> **Selected extract**
★ ★ ★ ★ ★ ★ ★
Thinking about Click Streams
An important difference between developing for the mobile web and developing for the desktop is creating the right flow of information for the user. Due to screen size limitations, the mobile designer needs to spread out information into multiple pages rather than present it on one page. Therefore, a well-designed click stream is an important concept in mobile design and content development.
In practice, this means — unlike a typical desktop web page — you need to paginate your content in the most effective way to propel the user through an article or a sequence of ideas. In turn, this means you need to bring out the salesperson in your copywriters or editors, because each break in pagination will be an opportunity for your users to tune out. As mentioned above, as with section or category-level navigation, it’s critical that you load your content navigation points (or links) with “pre-sales” pieces that hint of the “payoff” to follow.
Usability Step Two: Prototyping
Test it. Unearth your usability issues before it’s too late
- While thinking about click streams will give you a way to visualize how your mobile IA will work, it doesn’t show what you could do better. If you plan to test the usability of your IA with potential users — as you always should –creating a prototype is a cheap and easy method of finding potentially expensive problems early on in the design and development process.
There are two main types of prototypes: paper prototypes and HTML prototypes. Here’s how to do them effectively…
Paper Prototypes
A paper prototype provides a simple way to gather feedback on how people will interact with your mobile site. You can create a paper prototype in a couple of hours and present it almost anywhere. The best way of doing this is to create a “flip chart” of paper or cards that walks your testers through a series of interface wireframes. It can be tricky to find people to participate, but you can usually muster a few volunteers from your colleagues, friends and family. And remember, a testing sample of one person is better than zero!
Paper prototypes are valuable because they force you into a dialogue with your potential users. You get the opportunity to ask them how they use their mobile phone, plus where and how they use it. With this fundamental feedback in hand, you can get a high-level grasp of what types of content and services would work best for your new mobile service.
For the actual testing, you need to have a prepared script of tasks for your users to perform, and then let them loose on your paper prototype. Start the activity by explaining what goal you want them to reach. For example, “Find today’s movie times.” Use this time to interject conceptual asides like, “Is this something you have done, or considered doing on a mobile phone?” Their experiences or perceptions about mobile technology will offer valuable insight as to how they will perform the task.
★ ★ ★ ★ ★ ★ ★
> **Data provided**

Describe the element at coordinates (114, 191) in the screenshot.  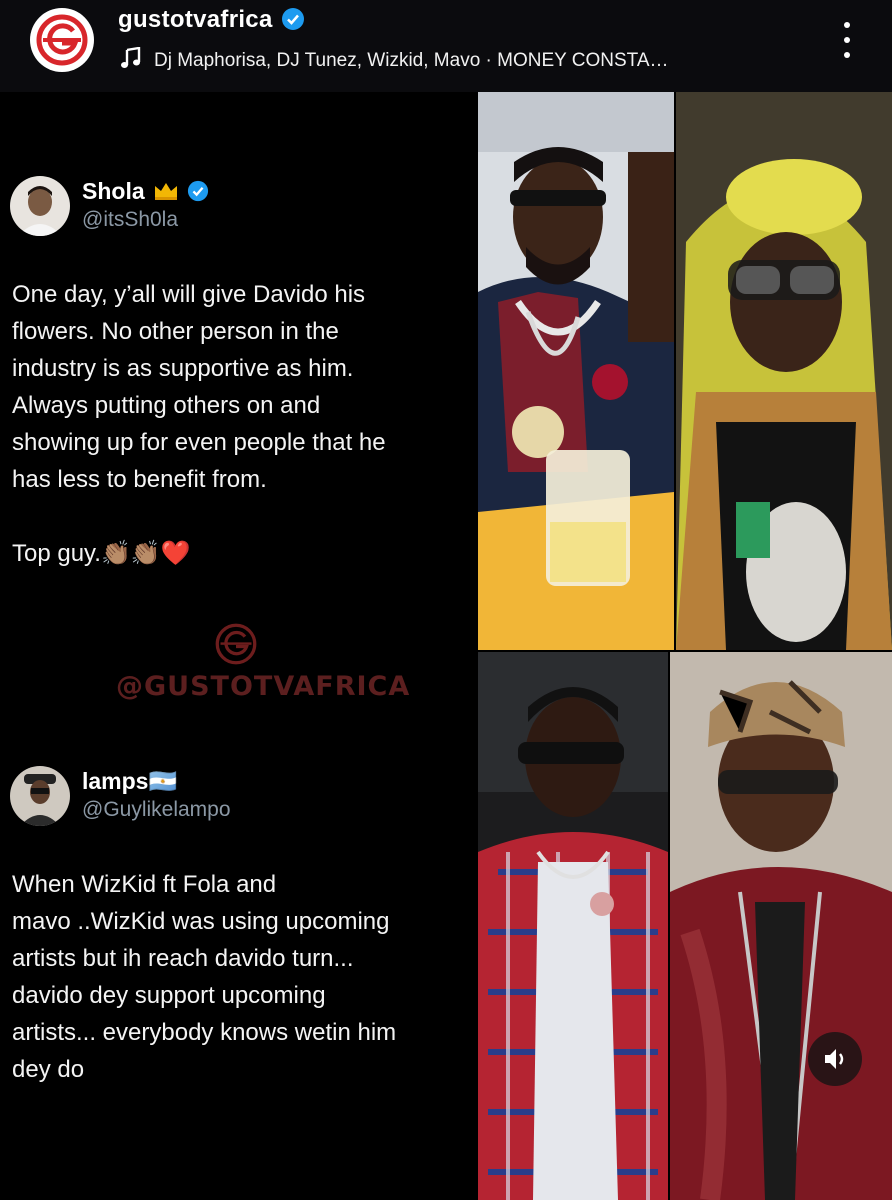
★ ★ ★ ★ ★ ★ ★
> **What you need to do**
1/ Answer these questions from the mobile usability text:
(a) What limitation leads the mobile designer to spread information across multiple pages?
(b) What are the two main types of prototypes?
(c) How long does it take to create a paper prototype?
2/ Output the passage of the mobile usability text word for word, starting with "Paper prototypes are" and going on through "new mobile service.".
The material has no connection to the text on mobile usability.

> **Exercise answers**
1/
(a) Screen size limitations.
(b) Paper prototypes and HTML prototypes.
(c) A couple of hours.

2/
Paper prototypes are valuable because they force you into a dialogue with your potential users. You get the opportunity to ask them how they use their mobile phone, plus where and how they use it. With this fundamental feedback in hand, you can get a high-level grasp of what types of content and services would work best for your new mobile service.